The decisions taken now regarding the introduction of live GMOs into Zambia’s agricultural and food systems will have intra- and intergenerational consequences, for the economy and for the sustainability and sovereignty of the food system. We therefore request and recommend:


  • Maintain the ban on Living Modified Organisms in Zambia, and prohibit environmental release of GMOs, crops or other occur. 
  • Maintain the Precautionary Principle and strong Liability and Redress mechanisms as a matter of fundamental principle relating to any work on Modern Biotechnology and GMOs. 
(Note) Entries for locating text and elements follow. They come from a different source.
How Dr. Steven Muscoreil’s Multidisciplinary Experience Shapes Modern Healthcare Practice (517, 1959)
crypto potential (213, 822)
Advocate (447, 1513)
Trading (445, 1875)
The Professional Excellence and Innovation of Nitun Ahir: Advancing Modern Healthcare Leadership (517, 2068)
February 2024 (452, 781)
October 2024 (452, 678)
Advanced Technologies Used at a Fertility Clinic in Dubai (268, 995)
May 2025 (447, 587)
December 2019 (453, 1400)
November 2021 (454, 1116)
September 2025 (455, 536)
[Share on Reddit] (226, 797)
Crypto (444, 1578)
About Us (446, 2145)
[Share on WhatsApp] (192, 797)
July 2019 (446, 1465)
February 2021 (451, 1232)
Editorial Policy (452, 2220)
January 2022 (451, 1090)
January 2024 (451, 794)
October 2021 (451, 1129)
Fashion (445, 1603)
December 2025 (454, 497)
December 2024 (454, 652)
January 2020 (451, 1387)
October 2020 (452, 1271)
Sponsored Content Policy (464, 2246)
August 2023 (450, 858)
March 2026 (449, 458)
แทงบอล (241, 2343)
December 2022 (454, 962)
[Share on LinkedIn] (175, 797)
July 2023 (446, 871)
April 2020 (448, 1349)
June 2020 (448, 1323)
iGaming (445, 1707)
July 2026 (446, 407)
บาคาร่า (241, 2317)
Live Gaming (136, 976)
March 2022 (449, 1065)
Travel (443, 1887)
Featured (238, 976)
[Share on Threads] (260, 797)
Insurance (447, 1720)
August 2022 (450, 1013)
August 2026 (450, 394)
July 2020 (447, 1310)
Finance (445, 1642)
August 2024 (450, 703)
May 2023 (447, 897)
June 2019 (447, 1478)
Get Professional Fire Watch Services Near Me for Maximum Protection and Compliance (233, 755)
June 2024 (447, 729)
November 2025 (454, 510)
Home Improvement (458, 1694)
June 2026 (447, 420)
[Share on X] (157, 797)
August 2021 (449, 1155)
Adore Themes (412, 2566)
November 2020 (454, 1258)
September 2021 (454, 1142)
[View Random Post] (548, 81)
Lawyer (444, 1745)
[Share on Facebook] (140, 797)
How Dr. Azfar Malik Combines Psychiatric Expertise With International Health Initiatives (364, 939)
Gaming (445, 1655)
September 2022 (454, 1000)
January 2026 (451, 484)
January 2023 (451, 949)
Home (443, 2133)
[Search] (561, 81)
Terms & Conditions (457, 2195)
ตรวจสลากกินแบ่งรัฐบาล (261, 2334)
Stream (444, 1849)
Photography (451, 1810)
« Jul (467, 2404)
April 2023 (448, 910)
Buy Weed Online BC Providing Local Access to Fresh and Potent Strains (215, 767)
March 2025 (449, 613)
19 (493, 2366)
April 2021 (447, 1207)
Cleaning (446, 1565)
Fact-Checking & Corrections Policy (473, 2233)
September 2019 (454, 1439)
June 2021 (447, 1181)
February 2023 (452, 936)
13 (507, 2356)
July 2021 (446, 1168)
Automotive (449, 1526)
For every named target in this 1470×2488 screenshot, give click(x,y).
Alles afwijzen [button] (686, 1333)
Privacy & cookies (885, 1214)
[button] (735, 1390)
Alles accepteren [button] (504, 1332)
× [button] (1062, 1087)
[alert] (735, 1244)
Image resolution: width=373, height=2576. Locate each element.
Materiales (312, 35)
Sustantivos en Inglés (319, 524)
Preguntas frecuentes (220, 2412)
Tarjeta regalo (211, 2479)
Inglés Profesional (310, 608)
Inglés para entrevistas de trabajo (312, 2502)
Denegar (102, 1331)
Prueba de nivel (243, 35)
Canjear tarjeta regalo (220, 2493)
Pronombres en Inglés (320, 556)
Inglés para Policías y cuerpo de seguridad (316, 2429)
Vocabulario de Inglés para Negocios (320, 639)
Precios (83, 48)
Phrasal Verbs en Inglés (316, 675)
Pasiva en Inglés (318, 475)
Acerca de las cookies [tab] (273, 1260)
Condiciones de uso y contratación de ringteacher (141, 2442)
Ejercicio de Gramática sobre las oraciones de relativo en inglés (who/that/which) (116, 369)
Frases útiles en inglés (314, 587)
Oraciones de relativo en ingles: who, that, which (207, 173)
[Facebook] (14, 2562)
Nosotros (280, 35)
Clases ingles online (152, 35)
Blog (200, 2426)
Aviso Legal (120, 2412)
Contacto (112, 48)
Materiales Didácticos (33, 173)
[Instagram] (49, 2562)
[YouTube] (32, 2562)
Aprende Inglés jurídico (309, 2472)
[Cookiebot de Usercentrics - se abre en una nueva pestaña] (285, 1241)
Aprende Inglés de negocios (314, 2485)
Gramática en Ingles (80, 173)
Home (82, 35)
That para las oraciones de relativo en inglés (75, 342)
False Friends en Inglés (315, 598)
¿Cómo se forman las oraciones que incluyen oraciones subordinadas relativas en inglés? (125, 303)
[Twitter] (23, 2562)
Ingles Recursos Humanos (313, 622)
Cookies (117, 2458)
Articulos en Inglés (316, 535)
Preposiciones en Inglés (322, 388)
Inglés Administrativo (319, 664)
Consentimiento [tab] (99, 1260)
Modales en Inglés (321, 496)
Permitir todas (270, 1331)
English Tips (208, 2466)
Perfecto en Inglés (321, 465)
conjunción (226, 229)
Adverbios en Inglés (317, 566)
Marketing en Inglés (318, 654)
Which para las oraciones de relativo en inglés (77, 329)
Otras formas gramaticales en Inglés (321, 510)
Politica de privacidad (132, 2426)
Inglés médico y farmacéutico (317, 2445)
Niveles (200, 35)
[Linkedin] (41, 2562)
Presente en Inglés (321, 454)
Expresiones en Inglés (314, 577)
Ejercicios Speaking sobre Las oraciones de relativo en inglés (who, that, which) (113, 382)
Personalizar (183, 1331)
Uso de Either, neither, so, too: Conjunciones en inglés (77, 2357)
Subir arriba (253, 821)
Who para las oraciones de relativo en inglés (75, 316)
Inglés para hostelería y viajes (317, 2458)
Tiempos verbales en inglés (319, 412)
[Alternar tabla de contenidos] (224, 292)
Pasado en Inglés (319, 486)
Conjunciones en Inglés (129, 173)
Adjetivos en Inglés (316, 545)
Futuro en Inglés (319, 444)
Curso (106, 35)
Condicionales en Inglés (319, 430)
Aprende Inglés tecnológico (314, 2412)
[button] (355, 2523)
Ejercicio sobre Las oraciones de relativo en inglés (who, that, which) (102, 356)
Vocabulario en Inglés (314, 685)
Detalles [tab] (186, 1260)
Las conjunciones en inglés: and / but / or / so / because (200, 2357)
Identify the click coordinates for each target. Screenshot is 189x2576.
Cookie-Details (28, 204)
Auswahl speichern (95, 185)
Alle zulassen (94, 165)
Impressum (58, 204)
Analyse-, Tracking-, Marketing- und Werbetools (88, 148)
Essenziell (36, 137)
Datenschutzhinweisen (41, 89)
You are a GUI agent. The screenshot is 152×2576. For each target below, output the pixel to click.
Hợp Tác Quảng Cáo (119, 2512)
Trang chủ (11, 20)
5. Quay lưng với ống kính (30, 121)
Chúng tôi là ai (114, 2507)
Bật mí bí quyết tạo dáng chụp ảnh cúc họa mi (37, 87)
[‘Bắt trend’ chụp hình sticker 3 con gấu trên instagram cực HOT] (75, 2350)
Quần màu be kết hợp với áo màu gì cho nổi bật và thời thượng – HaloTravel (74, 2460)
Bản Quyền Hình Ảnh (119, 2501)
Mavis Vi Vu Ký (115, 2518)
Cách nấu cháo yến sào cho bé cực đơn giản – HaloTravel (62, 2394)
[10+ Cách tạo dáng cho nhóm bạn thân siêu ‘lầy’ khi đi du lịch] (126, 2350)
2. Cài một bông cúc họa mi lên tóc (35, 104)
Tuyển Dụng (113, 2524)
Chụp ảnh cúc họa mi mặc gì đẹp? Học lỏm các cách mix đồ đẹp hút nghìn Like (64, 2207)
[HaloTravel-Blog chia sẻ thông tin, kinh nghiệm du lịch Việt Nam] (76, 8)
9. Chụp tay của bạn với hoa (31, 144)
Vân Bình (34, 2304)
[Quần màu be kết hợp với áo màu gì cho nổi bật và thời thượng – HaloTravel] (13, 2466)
  • The Ministry of Green Economy and Environment halt the proposed revision of the Policy immediately and instead undertake extensive national evaluation and public hearings on the complete changes to the national position on genetic engineering to garner the positions of Zambians on this critical matter. Many stakeholders have not been consulted regarding this significant change in national position and have a democratic right to such participation. This is also an important opportunity for the new government to ensure the National Biosafety Authority and the policies of Zambia, maintain positions of neutrality rather than prioritising the interests of foreign agencies and corporations, regional and international actors that have vested interests in Zambia embracing modern biotechnology.
  • Instead of silver bullet ‘solutions’ like GMOs, to build the Green Economy and address persistent food insecurity and poverty, effort and resources should be devoted to upholding the new government’s commitment to support agricultural and economic development that is meaningful for the majority, not an elite corporate and foreign minority. Particularly upholding the commitment to equitable livelihood development for women and youth. This requires a comprehensive support approach to diversify the agriculture sector,  build resilience to climate change, soil fertility, and long term nutritional security. Zambia needs stable food systems that provide a diversity of nutritious foods, not monocultures of a few commodity crops.


[1] 2018 meeting of the National Biosafety Authority to development guidelines for the contained use and confined field trials.
[2] Products containing GMOs use derivatives or ingredients that are produced from LMOs, like GM crops such as soya flour in bread that was made from GM soya, or Corn Flakes made with GM maize. Products containing processed GMOs may pose individual and population wide health risks, and should therefore be regulated accordingly, considering socio-economic and ethical aspects in full respect of human rights. However – risks here are contained – GM products are processed and so cannot reproduce in the environment. LMOs on the other hand, which include GM seed, organisms (like mosquitoes), viruses or bacteria, can cross, breed, reproduce and spread GE genes onto other natural organisms in the environment.
[3] Issues of environmental release and containment of GM organisms do not exist in international law, and so there are no international recourse mechanisms against transnational companies who control the technology should negative ecosystem or human impacts be encountered.